## REQUIRED WORK
Repeat only the lines below from the one containing "This screenshot has height=579, width=745." through the one containing "Given: Click the US Men 3-5 cell", inclusive, exactly as written.

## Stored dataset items
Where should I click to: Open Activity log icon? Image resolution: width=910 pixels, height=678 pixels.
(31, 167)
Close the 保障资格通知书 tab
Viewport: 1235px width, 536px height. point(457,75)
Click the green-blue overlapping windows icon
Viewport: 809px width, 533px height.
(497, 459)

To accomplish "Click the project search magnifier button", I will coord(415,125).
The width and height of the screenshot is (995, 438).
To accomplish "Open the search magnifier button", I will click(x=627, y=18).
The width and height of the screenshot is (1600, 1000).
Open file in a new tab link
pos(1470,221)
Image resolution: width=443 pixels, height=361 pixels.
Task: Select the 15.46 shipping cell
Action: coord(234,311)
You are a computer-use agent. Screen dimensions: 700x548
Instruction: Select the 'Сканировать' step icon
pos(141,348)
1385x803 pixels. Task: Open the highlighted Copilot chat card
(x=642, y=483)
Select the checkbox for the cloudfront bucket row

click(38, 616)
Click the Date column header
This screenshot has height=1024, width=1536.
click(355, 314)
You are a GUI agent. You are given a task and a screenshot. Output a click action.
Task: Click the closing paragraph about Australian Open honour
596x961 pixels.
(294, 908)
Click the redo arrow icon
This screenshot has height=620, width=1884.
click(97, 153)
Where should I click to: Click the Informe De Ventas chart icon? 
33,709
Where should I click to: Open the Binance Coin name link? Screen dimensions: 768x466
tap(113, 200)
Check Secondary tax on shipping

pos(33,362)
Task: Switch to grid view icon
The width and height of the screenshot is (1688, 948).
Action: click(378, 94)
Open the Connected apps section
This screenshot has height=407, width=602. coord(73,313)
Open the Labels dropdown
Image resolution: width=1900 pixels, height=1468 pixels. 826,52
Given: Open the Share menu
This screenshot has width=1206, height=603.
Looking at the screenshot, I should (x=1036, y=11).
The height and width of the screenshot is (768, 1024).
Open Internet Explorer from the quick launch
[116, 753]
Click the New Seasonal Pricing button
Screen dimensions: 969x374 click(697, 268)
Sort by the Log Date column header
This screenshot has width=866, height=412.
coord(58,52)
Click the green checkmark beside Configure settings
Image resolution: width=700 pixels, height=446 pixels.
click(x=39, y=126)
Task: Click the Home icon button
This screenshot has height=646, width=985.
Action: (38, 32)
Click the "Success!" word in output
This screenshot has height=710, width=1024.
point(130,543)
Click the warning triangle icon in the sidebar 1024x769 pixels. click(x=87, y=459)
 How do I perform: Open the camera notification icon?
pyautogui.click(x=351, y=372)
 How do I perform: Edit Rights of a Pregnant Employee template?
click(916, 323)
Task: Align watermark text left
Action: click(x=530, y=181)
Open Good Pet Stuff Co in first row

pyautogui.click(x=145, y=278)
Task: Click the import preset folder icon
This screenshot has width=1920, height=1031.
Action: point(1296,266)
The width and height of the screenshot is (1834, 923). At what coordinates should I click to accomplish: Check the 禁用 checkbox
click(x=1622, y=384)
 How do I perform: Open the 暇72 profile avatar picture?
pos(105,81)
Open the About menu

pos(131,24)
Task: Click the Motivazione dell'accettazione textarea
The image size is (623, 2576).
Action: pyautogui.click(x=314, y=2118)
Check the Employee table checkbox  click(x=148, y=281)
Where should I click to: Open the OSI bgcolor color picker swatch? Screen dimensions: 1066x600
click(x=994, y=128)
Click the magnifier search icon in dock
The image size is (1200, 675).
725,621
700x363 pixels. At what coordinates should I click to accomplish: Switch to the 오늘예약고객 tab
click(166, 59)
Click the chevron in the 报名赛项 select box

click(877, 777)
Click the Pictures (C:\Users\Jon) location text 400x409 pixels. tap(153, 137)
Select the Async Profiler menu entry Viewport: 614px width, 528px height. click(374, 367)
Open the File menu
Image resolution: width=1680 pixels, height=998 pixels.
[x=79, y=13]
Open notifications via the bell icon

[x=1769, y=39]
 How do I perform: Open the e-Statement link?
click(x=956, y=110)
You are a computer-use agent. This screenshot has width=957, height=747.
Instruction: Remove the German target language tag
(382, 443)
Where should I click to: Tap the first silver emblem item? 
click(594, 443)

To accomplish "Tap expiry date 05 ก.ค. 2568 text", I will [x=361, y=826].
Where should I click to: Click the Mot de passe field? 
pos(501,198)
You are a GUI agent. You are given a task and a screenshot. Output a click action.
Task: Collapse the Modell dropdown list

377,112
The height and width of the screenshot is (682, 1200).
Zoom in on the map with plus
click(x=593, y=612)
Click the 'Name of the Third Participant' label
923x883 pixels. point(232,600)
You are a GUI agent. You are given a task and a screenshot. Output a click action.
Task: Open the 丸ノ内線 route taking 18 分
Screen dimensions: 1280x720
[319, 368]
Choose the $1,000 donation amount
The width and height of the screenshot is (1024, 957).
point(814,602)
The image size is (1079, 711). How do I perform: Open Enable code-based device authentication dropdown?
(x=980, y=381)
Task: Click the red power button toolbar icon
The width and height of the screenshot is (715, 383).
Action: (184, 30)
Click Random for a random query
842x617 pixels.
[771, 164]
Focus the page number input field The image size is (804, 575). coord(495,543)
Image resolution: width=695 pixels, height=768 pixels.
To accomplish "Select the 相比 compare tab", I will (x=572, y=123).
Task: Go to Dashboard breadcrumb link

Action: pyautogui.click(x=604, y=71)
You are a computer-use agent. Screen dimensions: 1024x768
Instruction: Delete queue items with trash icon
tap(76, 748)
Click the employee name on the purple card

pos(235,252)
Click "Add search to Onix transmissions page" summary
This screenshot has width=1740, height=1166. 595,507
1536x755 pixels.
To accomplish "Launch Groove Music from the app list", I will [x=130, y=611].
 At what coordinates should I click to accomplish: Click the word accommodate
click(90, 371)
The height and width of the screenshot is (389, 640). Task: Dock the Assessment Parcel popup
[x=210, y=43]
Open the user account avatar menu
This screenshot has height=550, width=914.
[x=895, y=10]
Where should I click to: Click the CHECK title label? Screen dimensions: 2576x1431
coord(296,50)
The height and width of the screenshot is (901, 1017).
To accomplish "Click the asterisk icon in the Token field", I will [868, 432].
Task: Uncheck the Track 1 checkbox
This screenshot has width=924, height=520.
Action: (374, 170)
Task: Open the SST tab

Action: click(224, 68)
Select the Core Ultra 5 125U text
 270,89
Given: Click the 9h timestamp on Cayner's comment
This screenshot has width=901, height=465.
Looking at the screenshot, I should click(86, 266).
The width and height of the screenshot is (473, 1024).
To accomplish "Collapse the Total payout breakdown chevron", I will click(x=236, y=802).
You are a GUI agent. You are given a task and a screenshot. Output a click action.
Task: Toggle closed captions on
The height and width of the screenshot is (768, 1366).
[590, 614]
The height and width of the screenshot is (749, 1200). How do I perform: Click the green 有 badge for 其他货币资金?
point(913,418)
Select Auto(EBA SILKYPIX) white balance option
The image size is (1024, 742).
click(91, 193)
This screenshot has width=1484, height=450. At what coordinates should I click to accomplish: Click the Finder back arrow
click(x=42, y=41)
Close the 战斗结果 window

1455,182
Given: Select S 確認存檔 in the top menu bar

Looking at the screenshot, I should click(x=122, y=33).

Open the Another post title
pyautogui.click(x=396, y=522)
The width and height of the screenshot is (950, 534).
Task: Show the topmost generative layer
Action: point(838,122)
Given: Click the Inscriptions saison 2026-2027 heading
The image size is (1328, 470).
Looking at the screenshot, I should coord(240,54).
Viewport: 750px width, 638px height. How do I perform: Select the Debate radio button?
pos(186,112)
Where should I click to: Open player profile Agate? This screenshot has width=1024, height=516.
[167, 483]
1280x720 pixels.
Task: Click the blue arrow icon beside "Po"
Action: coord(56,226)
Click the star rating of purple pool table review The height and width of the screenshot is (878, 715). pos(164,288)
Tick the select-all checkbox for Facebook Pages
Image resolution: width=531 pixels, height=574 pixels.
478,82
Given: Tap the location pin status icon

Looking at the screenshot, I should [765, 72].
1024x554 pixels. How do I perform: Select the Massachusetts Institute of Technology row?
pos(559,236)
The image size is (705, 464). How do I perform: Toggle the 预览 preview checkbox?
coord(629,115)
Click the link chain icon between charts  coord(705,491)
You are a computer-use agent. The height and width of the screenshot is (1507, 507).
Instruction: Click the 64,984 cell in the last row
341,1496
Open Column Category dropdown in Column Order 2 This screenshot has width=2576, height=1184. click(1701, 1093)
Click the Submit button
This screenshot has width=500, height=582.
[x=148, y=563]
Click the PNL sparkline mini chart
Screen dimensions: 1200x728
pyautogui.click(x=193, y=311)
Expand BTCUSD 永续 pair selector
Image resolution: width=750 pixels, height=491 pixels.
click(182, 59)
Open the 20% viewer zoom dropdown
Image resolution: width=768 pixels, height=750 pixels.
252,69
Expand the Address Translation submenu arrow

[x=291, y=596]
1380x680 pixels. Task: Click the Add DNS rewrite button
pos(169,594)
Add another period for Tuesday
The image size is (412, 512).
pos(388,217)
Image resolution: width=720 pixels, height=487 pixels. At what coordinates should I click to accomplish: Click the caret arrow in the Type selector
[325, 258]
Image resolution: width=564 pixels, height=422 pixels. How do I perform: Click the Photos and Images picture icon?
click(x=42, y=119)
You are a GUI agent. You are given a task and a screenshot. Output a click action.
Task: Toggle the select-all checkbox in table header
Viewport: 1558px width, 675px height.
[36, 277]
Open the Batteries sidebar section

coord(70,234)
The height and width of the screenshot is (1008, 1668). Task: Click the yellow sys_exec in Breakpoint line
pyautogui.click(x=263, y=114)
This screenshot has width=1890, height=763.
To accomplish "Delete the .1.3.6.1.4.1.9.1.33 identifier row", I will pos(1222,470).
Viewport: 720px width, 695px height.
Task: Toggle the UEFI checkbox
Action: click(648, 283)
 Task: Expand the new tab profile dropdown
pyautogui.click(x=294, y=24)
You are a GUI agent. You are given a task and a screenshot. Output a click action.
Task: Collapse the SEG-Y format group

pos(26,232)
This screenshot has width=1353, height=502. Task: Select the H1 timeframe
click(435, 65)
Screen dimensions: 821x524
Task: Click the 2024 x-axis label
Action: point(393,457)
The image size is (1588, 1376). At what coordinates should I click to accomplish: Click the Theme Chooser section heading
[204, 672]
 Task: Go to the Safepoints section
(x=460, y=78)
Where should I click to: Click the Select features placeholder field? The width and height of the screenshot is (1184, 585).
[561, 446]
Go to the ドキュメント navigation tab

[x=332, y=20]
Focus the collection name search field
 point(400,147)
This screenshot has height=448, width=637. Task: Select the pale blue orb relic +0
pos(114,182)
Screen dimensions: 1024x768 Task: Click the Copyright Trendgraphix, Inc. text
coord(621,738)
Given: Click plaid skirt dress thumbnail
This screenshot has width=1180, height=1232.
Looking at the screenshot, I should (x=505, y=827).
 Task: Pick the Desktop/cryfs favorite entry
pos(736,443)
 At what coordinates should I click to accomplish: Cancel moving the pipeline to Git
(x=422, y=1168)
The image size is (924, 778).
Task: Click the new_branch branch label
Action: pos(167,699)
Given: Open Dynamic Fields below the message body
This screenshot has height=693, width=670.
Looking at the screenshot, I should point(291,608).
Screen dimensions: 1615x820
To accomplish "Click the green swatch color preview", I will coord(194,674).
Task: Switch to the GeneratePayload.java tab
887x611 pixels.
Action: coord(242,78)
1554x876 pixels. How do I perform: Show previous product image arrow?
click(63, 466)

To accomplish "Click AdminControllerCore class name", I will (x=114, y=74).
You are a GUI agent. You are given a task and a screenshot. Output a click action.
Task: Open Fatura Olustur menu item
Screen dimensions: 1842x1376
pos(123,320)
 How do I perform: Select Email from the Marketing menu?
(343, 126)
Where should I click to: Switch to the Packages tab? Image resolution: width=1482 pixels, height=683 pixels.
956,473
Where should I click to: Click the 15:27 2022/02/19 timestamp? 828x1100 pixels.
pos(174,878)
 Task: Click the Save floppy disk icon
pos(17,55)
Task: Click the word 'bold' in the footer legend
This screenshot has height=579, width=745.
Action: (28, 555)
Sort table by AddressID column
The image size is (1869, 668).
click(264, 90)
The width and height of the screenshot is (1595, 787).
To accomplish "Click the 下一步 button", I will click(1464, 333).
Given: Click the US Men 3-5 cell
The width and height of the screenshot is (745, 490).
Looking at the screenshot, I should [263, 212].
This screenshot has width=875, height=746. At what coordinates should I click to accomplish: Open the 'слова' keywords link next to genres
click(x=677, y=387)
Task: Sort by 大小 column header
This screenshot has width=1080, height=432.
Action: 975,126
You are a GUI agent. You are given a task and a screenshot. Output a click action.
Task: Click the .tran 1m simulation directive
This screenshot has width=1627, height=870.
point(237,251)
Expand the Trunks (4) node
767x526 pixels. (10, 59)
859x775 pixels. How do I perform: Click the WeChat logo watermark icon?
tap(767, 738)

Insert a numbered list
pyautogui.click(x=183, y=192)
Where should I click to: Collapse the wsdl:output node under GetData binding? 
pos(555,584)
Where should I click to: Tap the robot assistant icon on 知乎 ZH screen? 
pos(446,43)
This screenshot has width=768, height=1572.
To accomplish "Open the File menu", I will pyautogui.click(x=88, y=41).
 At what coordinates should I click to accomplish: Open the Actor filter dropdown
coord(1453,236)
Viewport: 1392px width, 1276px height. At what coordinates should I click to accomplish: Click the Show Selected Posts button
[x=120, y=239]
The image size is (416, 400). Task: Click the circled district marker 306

## RESPONSE TO THIS TASK
This screenshot has height=579, width=745.
Action: (28, 555)
Sort table by AddressID column
The image size is (1869, 668).
click(264, 90)
The width and height of the screenshot is (1595, 787).
To accomplish "Click the 下一步 button", I will click(1464, 333).
Given: Click the US Men 3-5 cell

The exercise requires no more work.